Yıldırım, MHP'nin Kürtlere karşı bir parti olmadığına işaret etti.

MHP'nin teröre ve terör örgütü PKK'ya karşı olduğunu vurgulayan Yıldırım, "PKK'ya karşı olmayan kim? HDP. Biraz da CHP giriyor, kafası karışıyor." şeklinde konuştu. 

Terör örgütünün kazdığı çukura düştüğünü dile getiren Yıldırım, hükümet olarak o bölgelere yeniden şehirler yaptıklarını anımsattı.

"Bir seçim manifestosu ortaya koyacağız"

AK Parti'nin, 24 Haziran'da yapılacak Cumhurbaşkanı ve 27. Dönem Milletvekili Genel Seçimi hazırlıklarına ilişkin bilgi veren Yıldırım, "Mayıs ayının 6'sında bir manifesto... AK Parti'nin kuruluşundan bugüne nedir, ne anlam ifade ediyor, Türkiye için bundan sonraki hedefler bakımından ne ifade ediyor, bunlar anlatılacak. Bir seçim manifestosu ortaya koyacağız. Daha sonra aday tanıtım toplantılarında da seçim beyannamesi olacak. Orada da bütün alanlarda ekonomi, adalet, dış politika, sosyal politikalar aklınıza ne geliyorsa olacak. Ama 3 ana eksende; adalet, kalkınma demokrasi." değerlendirmesinde bulundu.

"Reform yapılacak mı?" sorusuna ise Yıldırım, "Çok reform var. Anayasamız daha da iyileştirebilir. Onu da uzlaşmayla yapacağız. Bunu şimdiden söylemenin anlamı yok. Tabloyu görmek lazım." karşılığını verdi.

'Bakanlık sayısı azalacak'

Başbakan Yıldırım, bakanlık sayılarına ilişkin bir soru üzerine, "Bakanlıkların sayısı azalacak. Tabii ona Cumhurbaşkanı karar verecek ama düşüncesinin azalması yönünde olduğunu biliyorum. Sayı vermem doğru olmaz ancak azalacağını söylerim. Çünkü en başta başbakan yok. Başbakan yardımcıları yok." diye konuştu. 

Başkan yardımcılarının olup olmayacağı yönündeki soruya ise Yıldırım, "Başkan yardımcısı bu kadar olmayabilir. Olur da aynı sayıda olması gerekmiyor. Daha az olacağını tahmin ediyorum." dedi. 

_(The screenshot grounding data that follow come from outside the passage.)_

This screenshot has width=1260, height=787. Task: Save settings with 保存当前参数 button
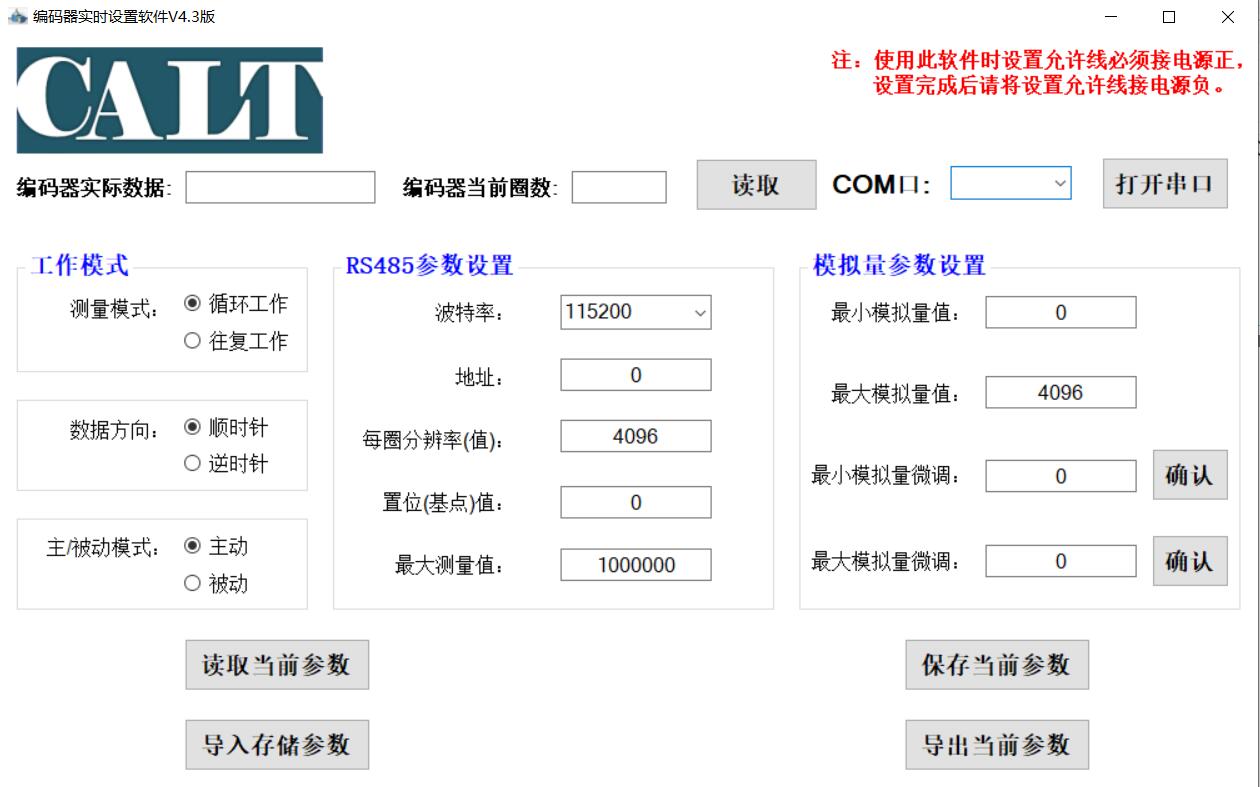click(x=996, y=665)
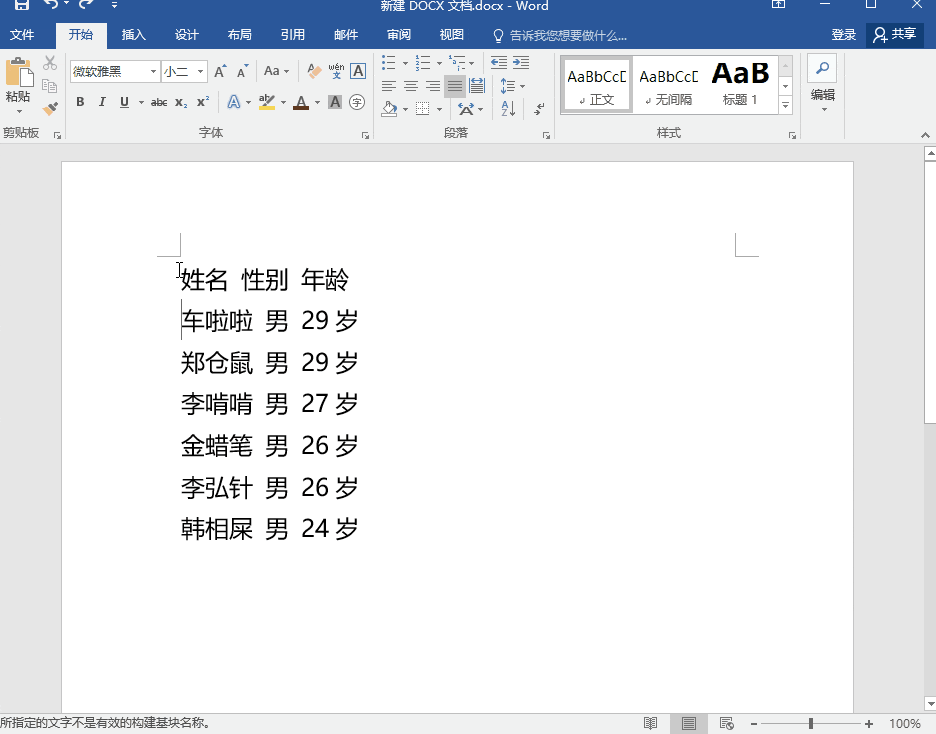
Task: Toggle Italic formatting
Action: coord(102,102)
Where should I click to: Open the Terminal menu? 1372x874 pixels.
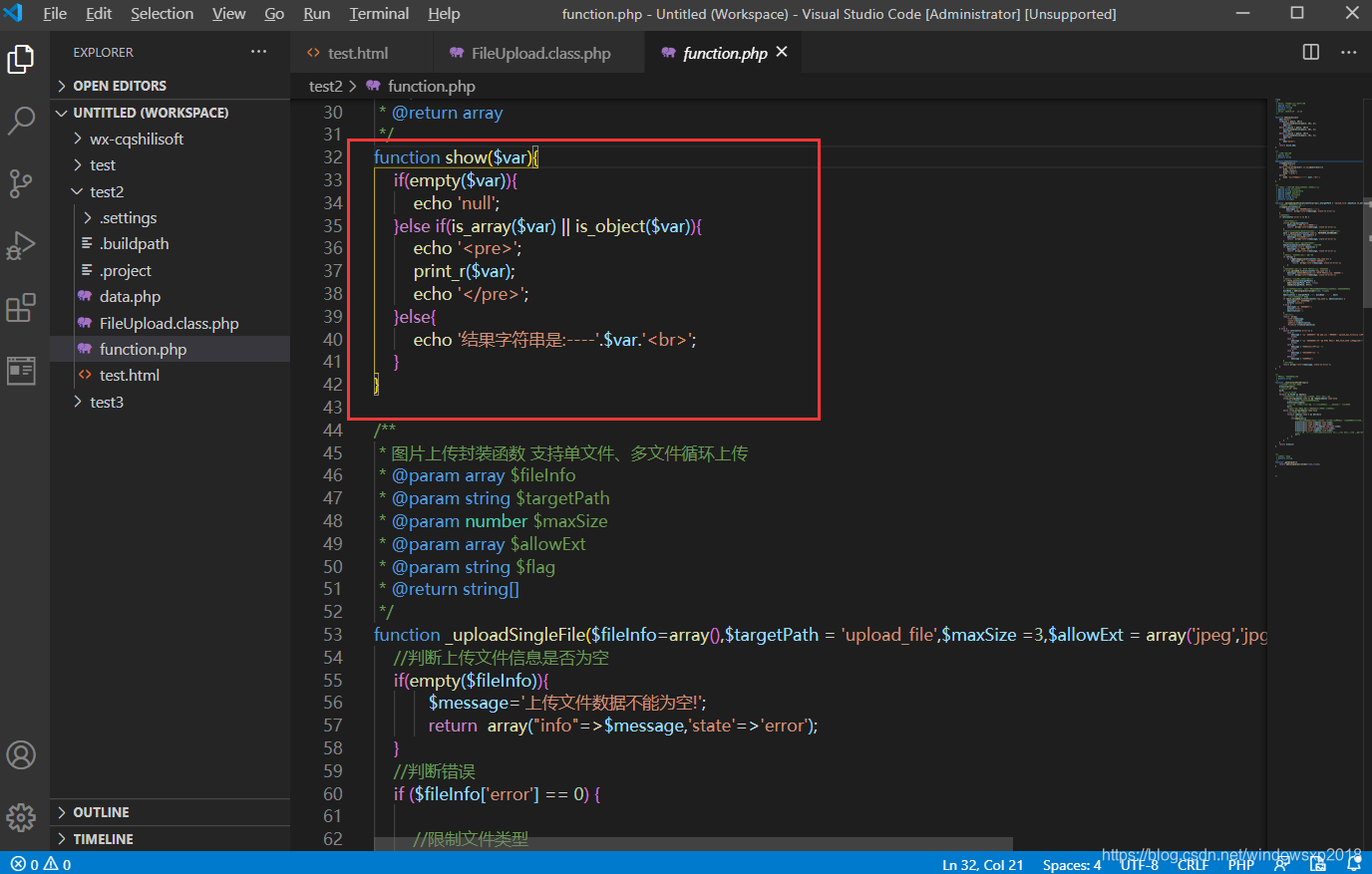coord(379,14)
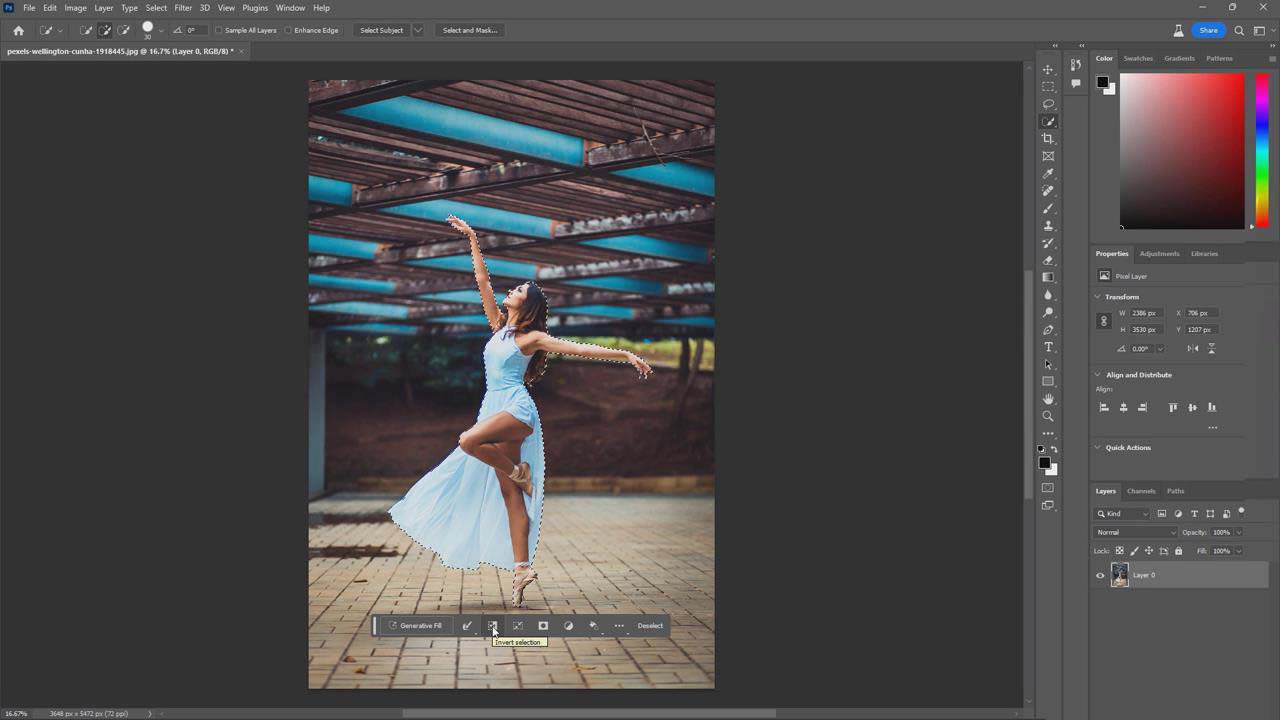Choose the Lasso tool
The height and width of the screenshot is (720, 1280).
[x=1048, y=104]
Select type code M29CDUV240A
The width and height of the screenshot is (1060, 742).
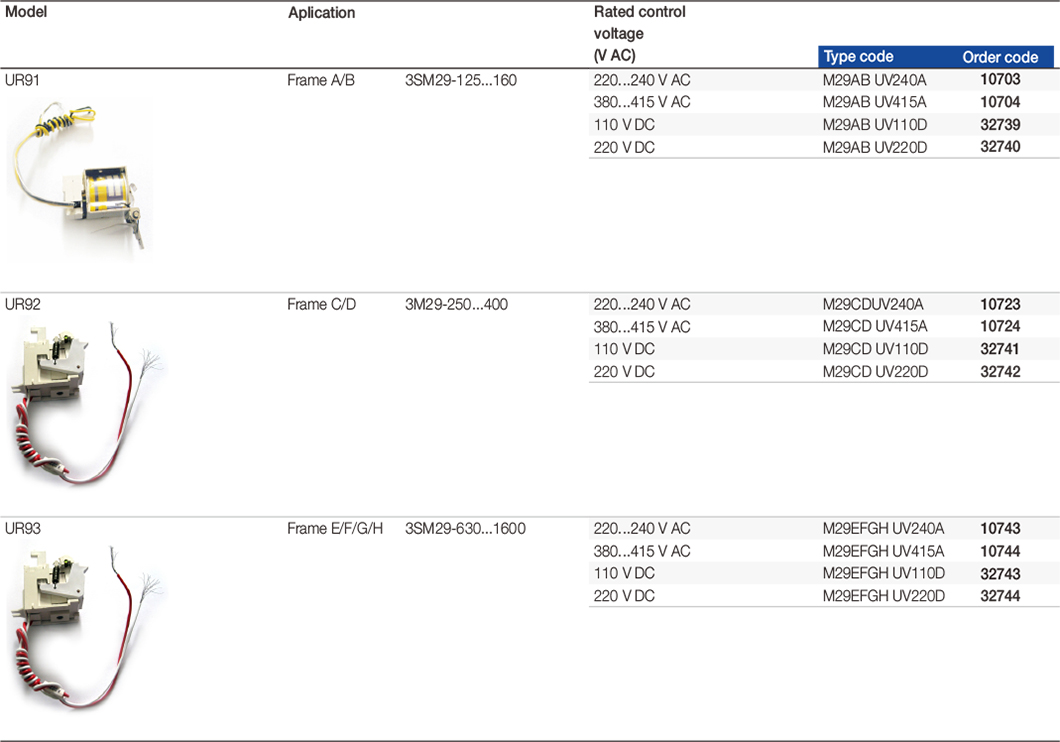coord(873,305)
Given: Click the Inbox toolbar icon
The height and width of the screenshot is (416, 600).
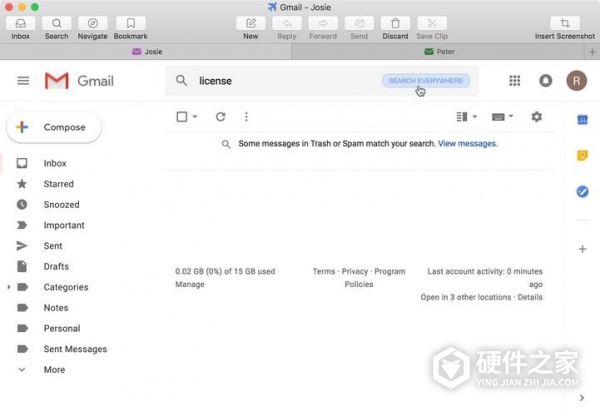Looking at the screenshot, I should coord(20,23).
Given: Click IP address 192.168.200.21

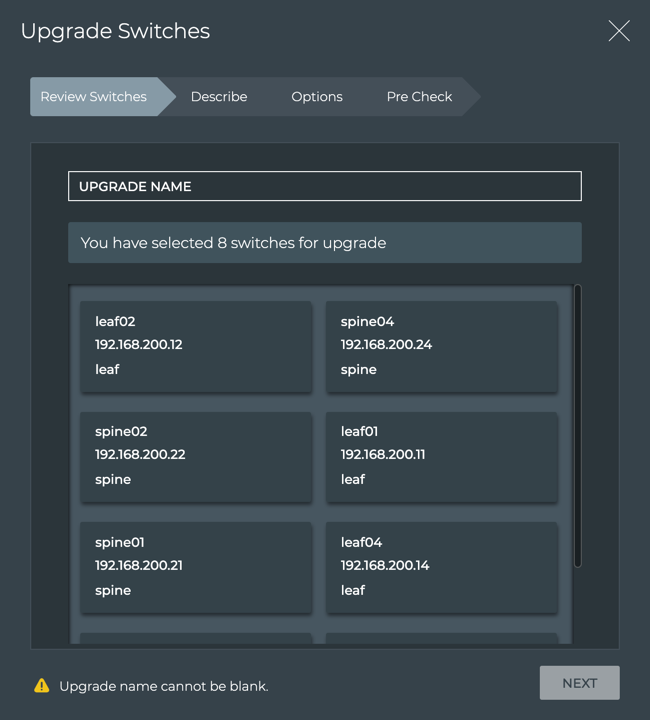Looking at the screenshot, I should tap(139, 566).
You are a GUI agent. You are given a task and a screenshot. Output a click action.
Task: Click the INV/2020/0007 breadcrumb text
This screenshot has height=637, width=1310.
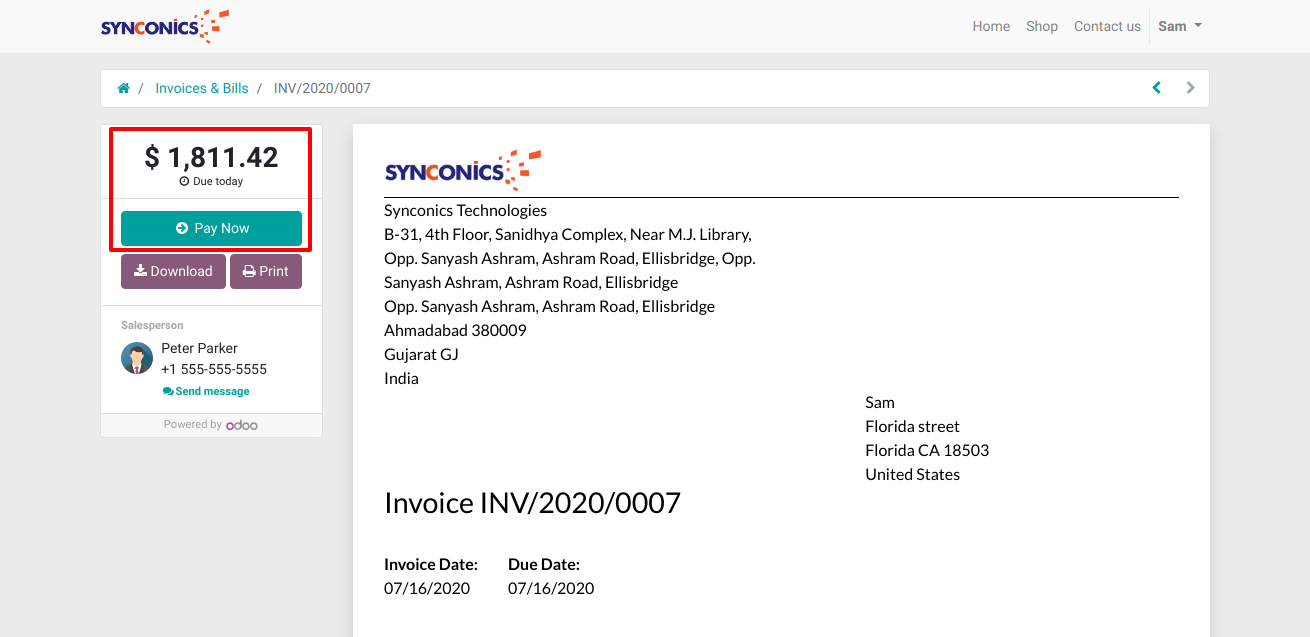pyautogui.click(x=322, y=88)
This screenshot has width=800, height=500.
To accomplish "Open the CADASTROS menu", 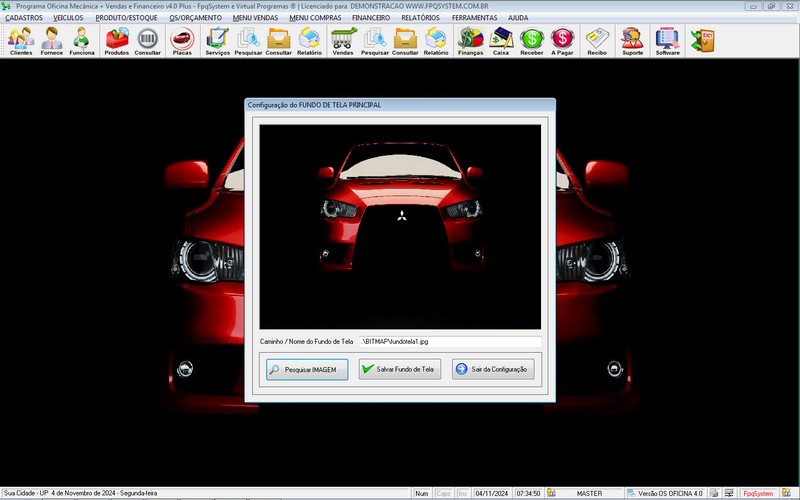I will click(x=24, y=17).
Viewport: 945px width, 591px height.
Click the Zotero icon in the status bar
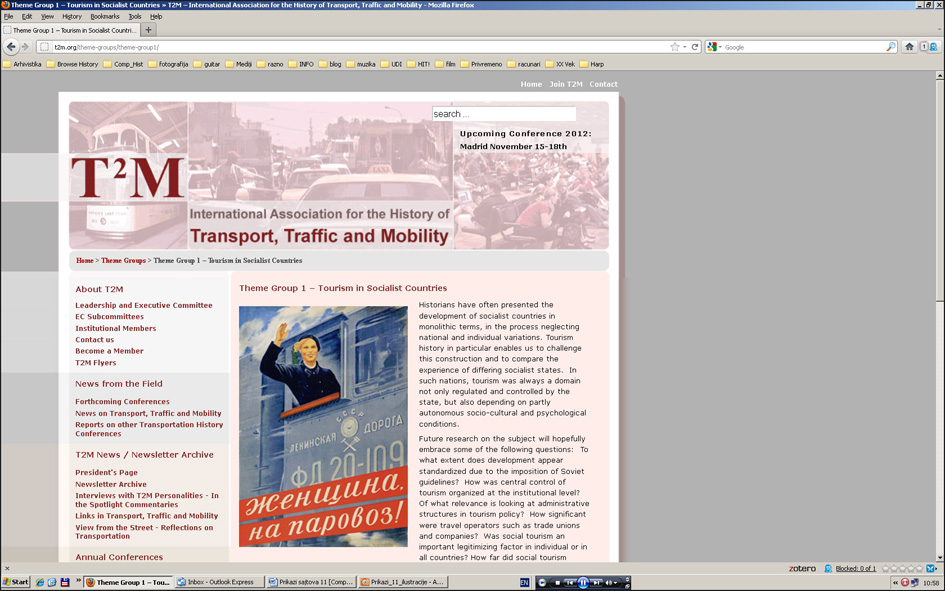[801, 568]
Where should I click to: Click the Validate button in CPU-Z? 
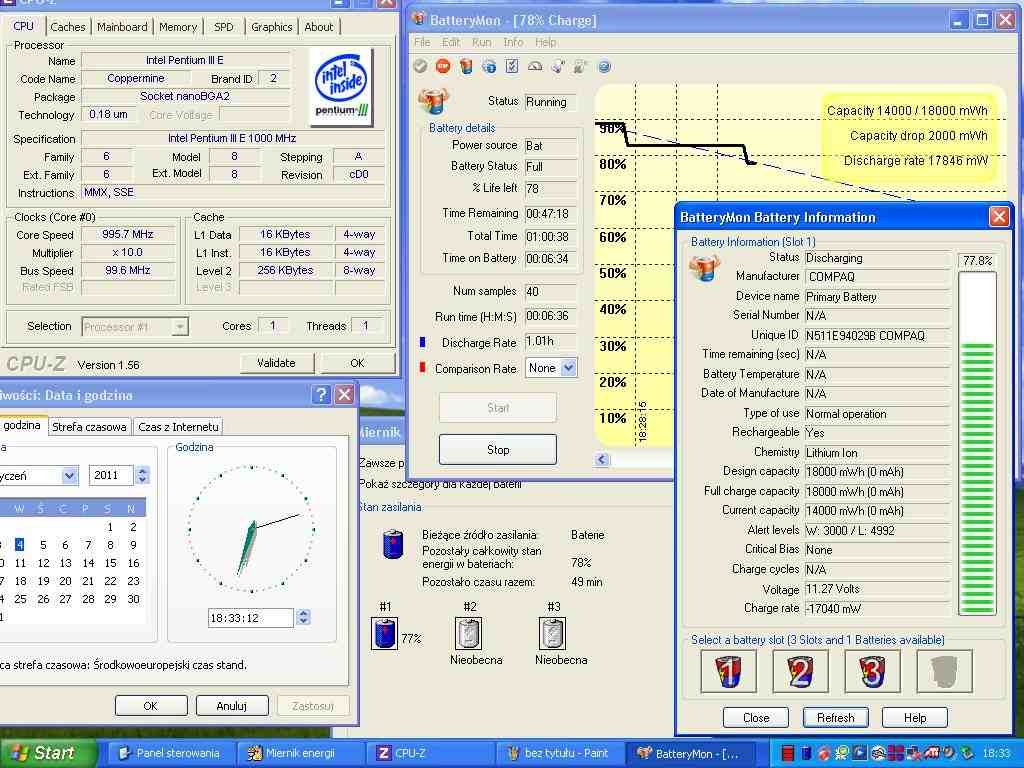coord(276,363)
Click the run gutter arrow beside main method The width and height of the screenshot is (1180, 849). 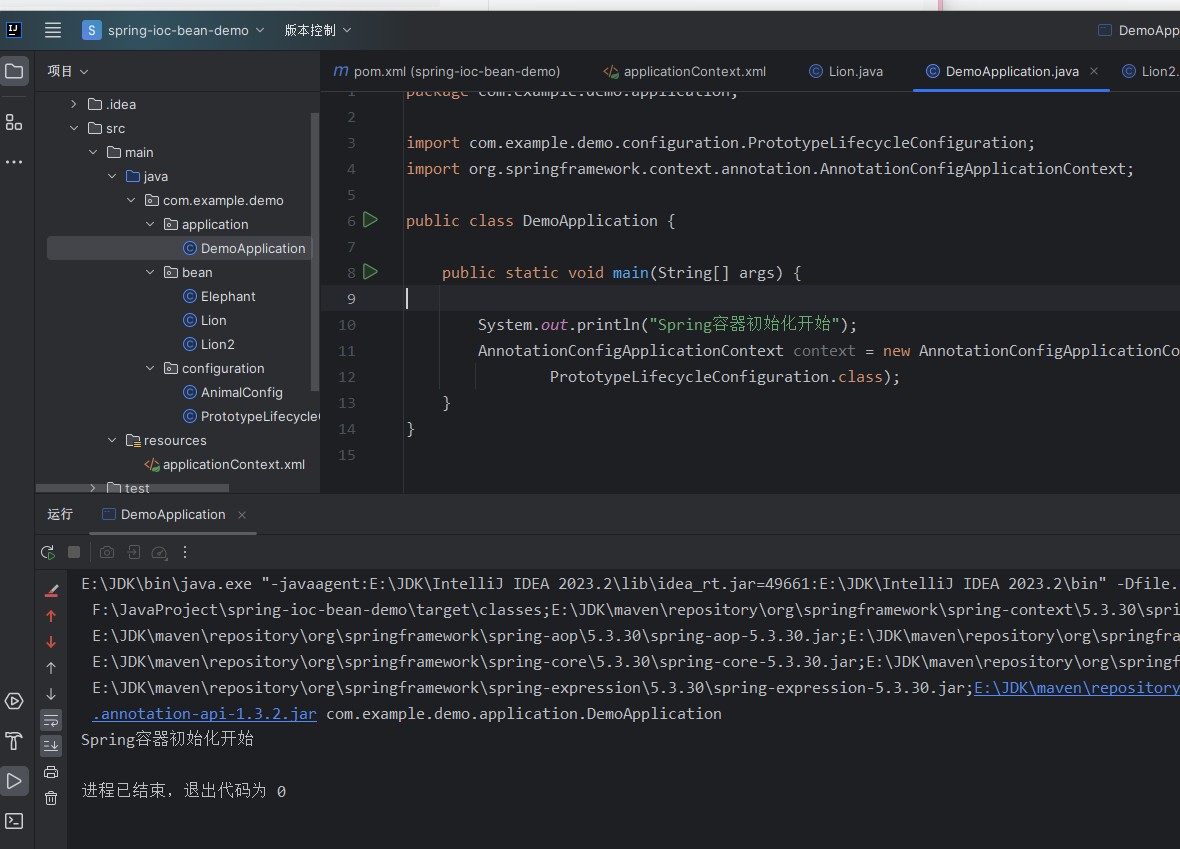coord(370,272)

Bedelli askerlik ve öğrenci affı

Gençlerin bedelli askerlik ve öğrenci affına dair sosyal medyadan gelen sorularını da yanıtlayan Yıldırım, bu iki konuya da bakış açılarının müspet olduğunu ifade etti.

Binali Yıldırım, şöyle konuştu:

"Orada yalnız şöyle bir istismar olmaması gerekir, onu iyi anlatmak lazım. Bir yandan terörle mücadele veriyoruz, bir yandan bedelli falan, istismar edilecek bir konu gibi gözüküyor. Ancak bu da toplumsal talep, çünkü biz yavaş yavaş askerlikte profesyonelliğe geçtik, 15 Temmuz'da hızlı bir şekilde. Vatani görevlerini yapan askerlerimiz arka planda görevlerini yapıyorlar. Profesyonel askerliğe geçtiğimiz için bu dikkate alınması gereken bir husus. Benim düşüncem bu. Buradan elde edilecek kaynağın da savunma sanayimizi güçlendirme için kullanılması gerekir. Bir de öğrencilerin hakikaten af konusu da şu şekilde olumlu düşünebiliriz. Bunlar teröre bulaşmadılarsa, öyle veya böyle ailevi nedenlerle veya kim yeterli ilgiyi okula gösterememekten dolayı uzak kalmışsa, okuldan ayrılmak durumunda kalmışsa bunlara bir imkan sağlanması gerektiğini düşünüyorum."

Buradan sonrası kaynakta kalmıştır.